▶ TO DO
Which lines of the entries hold the string "agent"? Copy each one.

(ENTRIES SUPPLIED Opens)

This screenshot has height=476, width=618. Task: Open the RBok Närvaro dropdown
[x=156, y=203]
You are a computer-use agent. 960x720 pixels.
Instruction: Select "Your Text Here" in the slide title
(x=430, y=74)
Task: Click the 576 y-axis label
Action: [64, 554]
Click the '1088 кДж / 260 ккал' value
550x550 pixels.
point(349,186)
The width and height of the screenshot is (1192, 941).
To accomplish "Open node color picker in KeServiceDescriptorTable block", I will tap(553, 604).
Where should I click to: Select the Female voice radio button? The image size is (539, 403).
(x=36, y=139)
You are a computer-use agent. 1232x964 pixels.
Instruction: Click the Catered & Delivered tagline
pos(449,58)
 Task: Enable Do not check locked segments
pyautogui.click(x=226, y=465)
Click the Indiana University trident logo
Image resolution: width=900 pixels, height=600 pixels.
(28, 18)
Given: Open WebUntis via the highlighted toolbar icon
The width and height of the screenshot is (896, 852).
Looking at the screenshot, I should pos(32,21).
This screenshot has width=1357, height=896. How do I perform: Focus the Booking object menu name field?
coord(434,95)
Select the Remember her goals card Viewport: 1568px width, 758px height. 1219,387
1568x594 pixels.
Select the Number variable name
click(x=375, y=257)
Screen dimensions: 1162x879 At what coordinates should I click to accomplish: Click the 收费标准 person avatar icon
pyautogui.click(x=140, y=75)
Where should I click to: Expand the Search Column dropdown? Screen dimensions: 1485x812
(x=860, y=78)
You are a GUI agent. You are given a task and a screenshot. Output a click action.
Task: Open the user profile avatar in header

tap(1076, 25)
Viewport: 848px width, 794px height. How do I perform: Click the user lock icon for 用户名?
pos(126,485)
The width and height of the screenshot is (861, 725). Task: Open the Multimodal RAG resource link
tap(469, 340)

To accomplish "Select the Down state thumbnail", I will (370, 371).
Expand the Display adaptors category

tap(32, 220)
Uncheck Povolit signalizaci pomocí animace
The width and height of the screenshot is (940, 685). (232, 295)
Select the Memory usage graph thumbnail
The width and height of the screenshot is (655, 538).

(ENTRIES SUPPLIED Closes)

▶ RESPONSE FOR THIS EXERCISE
You are a computer-use agent. 960x720 pixels.
You are a computer-use agent. 1232x964 pixels.
You are a GUI agent. You are given a task and a screenshot. Output a click action.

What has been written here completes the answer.